__TASK ITEM__: Print each entry in full, word for word, with no pictures in the result.

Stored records

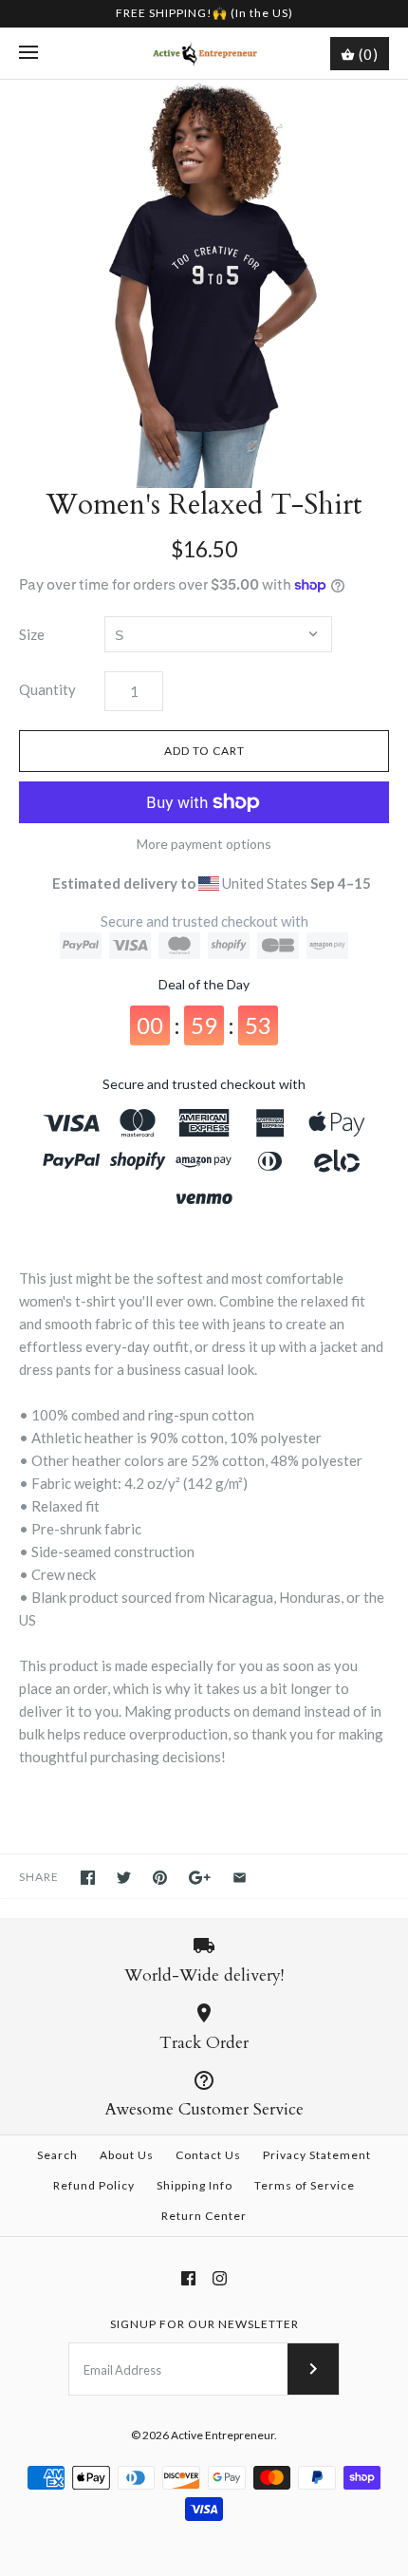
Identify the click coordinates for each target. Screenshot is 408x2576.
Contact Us (208, 2155)
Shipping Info (194, 2185)
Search (57, 2155)
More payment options (204, 844)
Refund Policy (94, 2185)
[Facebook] (188, 2278)
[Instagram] (220, 2278)
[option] (204, 284)
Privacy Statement (317, 2155)
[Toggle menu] (28, 53)
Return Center (204, 2216)
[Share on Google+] (200, 1878)
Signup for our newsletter (204, 2324)
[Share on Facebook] (88, 1878)
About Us (127, 2155)
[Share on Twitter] (124, 1878)
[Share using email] (239, 1878)
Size (32, 634)
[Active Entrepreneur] (204, 53)
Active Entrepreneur (222, 2435)
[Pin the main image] (160, 1878)
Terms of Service (304, 2185)
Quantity (47, 689)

__ANSWER TO THIS PROBLEM__:
Identify the click coordinates for each target. Screenshot is 408x2576.
Contact Us (208, 2155)
Shipping Info (194, 2185)
Search (57, 2155)
More payment options (204, 844)
Refund Policy (94, 2185)
[Facebook] (188, 2278)
[Instagram] (220, 2278)
[option] (204, 284)
Privacy Statement (317, 2155)
[Toggle menu] (28, 53)
Return Center (204, 2216)
[Share on Google+] (200, 1878)
Signup for our newsletter (204, 2324)
[Share on Facebook] (88, 1878)
About Us (127, 2155)
[Share on Twitter] (124, 1878)
[Share using email] (239, 1878)
Size (32, 634)
[Active Entrepreneur] (204, 53)
Active Entrepreneur (222, 2435)
[Pin the main image] (160, 1878)
Terms of Service (304, 2185)
Quantity (47, 689)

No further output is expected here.